The reliquary of the crib in the Sistine Chapel.
He went therefore with a solemn procession of priests and people to the snow-clad hill, and chose the site of a church which was built with the money of John and his wife. It was afterwards rebuilt by Sixtus III. At first it was called by different names, the Liberian Basilica, St. Mary at the Crib. But since there are many churches in Rome dedicated to the Blessed Virgin, and as this one surpasses all other basilicas in dignity and by its miraculous beginning, it is distinguished from them also by the title St. Mary Major. On account of the miraculous fall of snow, the anniversary of the dedication is celebrated by a yearly solemnity.

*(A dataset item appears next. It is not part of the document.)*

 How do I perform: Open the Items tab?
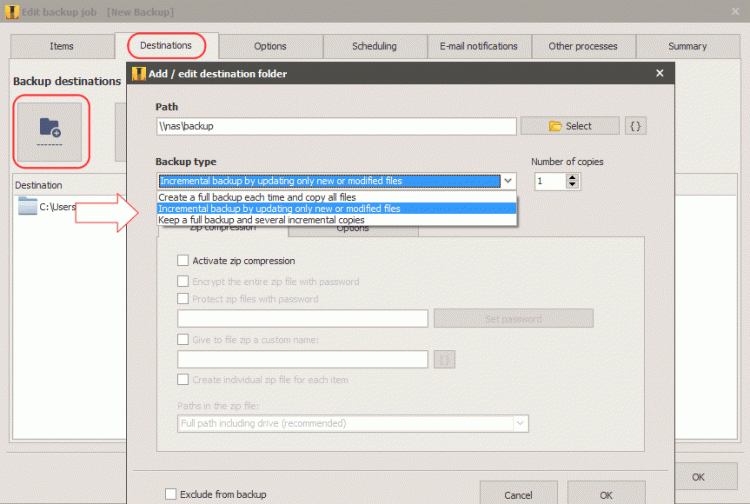[61, 46]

Aside from how pleasant it is to imagine a snowfall in August at the height of Southern summer, there is something quite appealing about the idea of something as solid as a great basilica mapped out by something as transitory as a snowfall.  We are always tracing outlines of things to be, some of which come to pass and some of which are entirely illusory.  It is also quite easy to get a bit jealous of clear instructions falling down from on high and to wish that God would precipitate all of our actions.

Alone among Rome's patriarchal basilicas, Mary Major has kept its original form, though it is now encased in several centuries of accretions. Two of Rome's greatest treasures are kept in chapels on either side of the high altar. The Borghese chapel houses the icon of Salus Populi Romani, Rome's beloved icon of the Virgin, which legend attributes to the hand of St. Luke. The Sistine Chapel contains the relics of the crib, brought from the Holy Land by Pope Theodore in the seventh century. Throughout the church, one finds fine examples of Christian art from almost every century.

There are more photos of Mary Major here from a trip a few years ago.


* The Latin is "Sancta Maria ad nives," which would literally be "Our Lady of the Snows," but in English, since we are talking about one snowfall, that seems a bit like translating "cervi" as "deers."  I will admit that is a subjective point, as translation often is.